Naturally, there has been concern among publishers that in taking such a defining role, Cloudflare could end up being another dreaded monopoly. History has taught publishers that no tech company will act in their best interests in the long run. Many will in the short run, but they have their own economic incentives and their own shareholders to appease. But for now, in the media industry “he’s the good guy,” as Thompson put it.
“Some think that he has an ulterior motive, but nothing could be further from the truth,” says Campbell, who began working with Prince after they met in Davos in January 2025. “Publishers are naturally wary of a technology CEO who seems to be looking out for our interests without any direct commercial motivation. At a macro level, Cloudflare does benefit from a healthy and strong internet and information economy. But Matthew is doing this because he believes it’s right, not because he wants to gain some near-term business advantage,” he adds.

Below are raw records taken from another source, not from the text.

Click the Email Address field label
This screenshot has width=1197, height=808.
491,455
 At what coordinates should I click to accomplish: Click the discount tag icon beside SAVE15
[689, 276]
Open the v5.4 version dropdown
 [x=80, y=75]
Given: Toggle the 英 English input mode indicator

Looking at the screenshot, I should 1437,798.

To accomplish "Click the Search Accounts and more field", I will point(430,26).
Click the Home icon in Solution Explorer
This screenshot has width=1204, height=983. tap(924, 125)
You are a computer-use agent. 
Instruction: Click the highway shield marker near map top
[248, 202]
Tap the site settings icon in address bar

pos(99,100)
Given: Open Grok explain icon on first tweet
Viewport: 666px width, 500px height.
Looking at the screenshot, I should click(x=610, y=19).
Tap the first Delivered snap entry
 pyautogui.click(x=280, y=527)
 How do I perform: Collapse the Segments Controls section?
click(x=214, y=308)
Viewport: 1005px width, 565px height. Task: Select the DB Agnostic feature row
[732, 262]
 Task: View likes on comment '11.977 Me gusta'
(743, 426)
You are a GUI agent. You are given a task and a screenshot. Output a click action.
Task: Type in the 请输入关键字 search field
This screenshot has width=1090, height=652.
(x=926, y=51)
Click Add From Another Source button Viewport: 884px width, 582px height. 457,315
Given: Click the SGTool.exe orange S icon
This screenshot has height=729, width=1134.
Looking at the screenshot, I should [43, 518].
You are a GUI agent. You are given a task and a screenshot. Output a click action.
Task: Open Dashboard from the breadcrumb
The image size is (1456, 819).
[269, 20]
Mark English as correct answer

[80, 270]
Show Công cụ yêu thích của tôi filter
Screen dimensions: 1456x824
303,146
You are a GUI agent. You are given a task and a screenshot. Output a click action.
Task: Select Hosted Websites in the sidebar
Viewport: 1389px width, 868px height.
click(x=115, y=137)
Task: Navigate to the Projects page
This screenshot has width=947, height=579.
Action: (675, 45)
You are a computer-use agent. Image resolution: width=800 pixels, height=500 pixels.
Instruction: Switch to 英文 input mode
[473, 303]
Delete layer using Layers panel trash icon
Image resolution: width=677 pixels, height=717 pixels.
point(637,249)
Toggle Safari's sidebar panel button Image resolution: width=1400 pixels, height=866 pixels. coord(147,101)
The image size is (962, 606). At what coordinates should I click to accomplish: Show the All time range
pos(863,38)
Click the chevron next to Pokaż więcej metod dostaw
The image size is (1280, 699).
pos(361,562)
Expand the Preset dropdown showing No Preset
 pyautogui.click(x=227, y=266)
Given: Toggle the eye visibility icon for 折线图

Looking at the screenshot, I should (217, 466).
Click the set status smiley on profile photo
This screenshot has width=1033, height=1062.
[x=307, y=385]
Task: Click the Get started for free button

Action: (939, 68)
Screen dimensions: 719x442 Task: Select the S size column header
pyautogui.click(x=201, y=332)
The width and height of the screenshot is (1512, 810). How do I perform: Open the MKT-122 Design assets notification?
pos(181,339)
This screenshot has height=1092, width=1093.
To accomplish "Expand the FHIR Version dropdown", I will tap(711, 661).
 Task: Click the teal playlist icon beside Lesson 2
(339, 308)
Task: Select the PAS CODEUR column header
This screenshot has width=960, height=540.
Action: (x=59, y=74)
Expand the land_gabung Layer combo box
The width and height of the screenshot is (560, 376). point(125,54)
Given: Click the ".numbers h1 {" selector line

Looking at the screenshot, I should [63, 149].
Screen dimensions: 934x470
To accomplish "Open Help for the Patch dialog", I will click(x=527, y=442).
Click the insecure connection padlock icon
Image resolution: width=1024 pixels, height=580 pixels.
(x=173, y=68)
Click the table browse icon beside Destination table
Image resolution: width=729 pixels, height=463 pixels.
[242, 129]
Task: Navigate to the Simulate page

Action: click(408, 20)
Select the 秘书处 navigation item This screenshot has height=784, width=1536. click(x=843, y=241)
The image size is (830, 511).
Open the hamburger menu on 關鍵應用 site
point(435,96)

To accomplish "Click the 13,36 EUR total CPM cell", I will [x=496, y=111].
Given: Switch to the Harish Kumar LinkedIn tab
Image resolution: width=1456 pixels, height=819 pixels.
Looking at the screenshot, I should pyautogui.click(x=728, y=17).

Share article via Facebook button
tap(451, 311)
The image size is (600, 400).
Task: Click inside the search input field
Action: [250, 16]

Legendary dinner party host
Prince has earned a side reputation for throwing legendary dinner parties, complete with eclectic guestlists and exceptional private chefs.
Publisher execs might find themselves seated between a ski instructor and a tech CEO or an elite athlete and a renowned author. Prince hosts these alongside his wife Tatiana. “He’s a fabulous host, his wife’s terrific, and he brings people from all walks of life together. He’s exceptionally generous,” says Thompson, who has known Prince since 2018. At the time, Thompson was editor-in-chief of Wired, which had just published an article featuring Cloudflare. He laughingly recalls how at a dinner party Thompson hosted, Prince passionately argued the case for capitalizing “internet” in the article. “He’s just a kind, smart, interesting, wonderful guy,” adds Thompson.
Despite being known for pulling off flawless dinners, Prince admits to feeling a flicker of stress before the dinner he is hosting that evening in Lisbon — a small tell that, even at the top, he still cares deeply about getting it right. Colleagues and friends all reference that attention to detail, and how much he cares about people, and society generally, as a consistent character trait they admire, along with a self-effacing, yet direct, manner.
It’s a mindset that shows up everywhere — even in the purchase of a local newspaper. Prince and his wife bought The Park Record, a local newspaper in his hometown of Park City, Utah, in 2023. It’s a move that seems less sentimental and more like a careful bet on where AI and content economics are heading. “If there’s an AI chatbot in the future for foodies who like to travel, they will have to subscribe to the Park Record, because it’s a destination, and we’re the only ones who write reviews for new restaurants that open,” he says.
He is adamant that the future can’t be one giant AI brain everyone queries. It needs a whole ecosystem of models, powered by many independent publishers and content suppliers feeding them.
And yet, he’s not interested in perpetuating the internet’s status quo.
“I think that everyone should be asking themselves, if the business model of the internet is going to change, what are the things we want to keep, what are the things that we want to change, and then how do we set the incentives up in such a way to change it?…I can’t imagine anything more fun than having the opportunity to work on figuring out what that change is going to be,” he says.